**Exercise instructions**
Type again, exactly, the lines below from the start through the line that includes "Select the 적재".

(Recorded information)

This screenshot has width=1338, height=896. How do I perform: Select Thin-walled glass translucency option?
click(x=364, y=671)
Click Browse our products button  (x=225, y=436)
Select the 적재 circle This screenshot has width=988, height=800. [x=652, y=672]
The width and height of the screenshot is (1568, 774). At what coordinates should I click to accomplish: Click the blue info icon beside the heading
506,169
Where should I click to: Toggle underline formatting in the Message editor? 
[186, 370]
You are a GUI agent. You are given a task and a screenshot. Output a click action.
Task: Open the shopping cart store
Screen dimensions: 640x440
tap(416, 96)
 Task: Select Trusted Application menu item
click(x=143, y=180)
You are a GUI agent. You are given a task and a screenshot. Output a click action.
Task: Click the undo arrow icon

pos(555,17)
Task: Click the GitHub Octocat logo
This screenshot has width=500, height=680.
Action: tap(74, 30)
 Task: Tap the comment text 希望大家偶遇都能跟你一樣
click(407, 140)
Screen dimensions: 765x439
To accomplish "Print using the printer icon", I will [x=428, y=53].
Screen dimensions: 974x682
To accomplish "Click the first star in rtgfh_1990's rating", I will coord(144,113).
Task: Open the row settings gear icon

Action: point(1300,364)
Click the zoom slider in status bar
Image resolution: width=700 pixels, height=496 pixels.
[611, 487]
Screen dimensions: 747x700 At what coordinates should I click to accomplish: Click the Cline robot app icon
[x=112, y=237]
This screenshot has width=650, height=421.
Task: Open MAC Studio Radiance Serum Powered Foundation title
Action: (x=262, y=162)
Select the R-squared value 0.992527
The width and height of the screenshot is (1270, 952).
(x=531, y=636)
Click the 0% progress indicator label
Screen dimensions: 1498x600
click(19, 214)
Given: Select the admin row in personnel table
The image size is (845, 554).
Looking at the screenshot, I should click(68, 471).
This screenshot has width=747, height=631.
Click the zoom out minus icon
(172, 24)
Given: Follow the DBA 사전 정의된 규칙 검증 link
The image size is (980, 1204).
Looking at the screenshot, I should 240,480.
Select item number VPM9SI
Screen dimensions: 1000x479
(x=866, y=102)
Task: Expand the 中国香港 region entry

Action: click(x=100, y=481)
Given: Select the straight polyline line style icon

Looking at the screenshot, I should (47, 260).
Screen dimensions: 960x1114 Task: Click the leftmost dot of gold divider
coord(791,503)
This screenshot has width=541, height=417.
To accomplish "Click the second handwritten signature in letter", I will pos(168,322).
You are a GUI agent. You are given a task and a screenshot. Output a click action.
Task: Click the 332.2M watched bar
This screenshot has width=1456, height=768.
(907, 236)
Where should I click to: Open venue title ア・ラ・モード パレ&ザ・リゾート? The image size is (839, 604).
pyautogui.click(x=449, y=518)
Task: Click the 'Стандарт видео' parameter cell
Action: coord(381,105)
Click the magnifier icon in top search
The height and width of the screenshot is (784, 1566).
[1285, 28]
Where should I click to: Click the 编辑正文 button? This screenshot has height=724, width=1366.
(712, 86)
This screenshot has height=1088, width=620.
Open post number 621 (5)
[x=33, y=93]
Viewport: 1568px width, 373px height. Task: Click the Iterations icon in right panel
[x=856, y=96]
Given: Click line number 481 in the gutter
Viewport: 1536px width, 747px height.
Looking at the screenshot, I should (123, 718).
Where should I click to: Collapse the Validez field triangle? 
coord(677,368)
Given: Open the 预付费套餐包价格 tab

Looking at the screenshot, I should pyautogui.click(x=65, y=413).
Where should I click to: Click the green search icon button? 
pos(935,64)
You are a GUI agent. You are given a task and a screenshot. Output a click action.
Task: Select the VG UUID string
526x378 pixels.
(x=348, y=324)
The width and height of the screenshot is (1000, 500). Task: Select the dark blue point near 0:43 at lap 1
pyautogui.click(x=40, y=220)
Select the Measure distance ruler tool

(End Recorded information)

**Exercise response**
This screenshot has width=1338, height=896. How do I perform: Select Thin-walled glass translucency option?
click(x=364, y=671)
Click Browse our products button  (x=225, y=436)
Select the 적재 circle This screenshot has width=988, height=800. [x=652, y=672]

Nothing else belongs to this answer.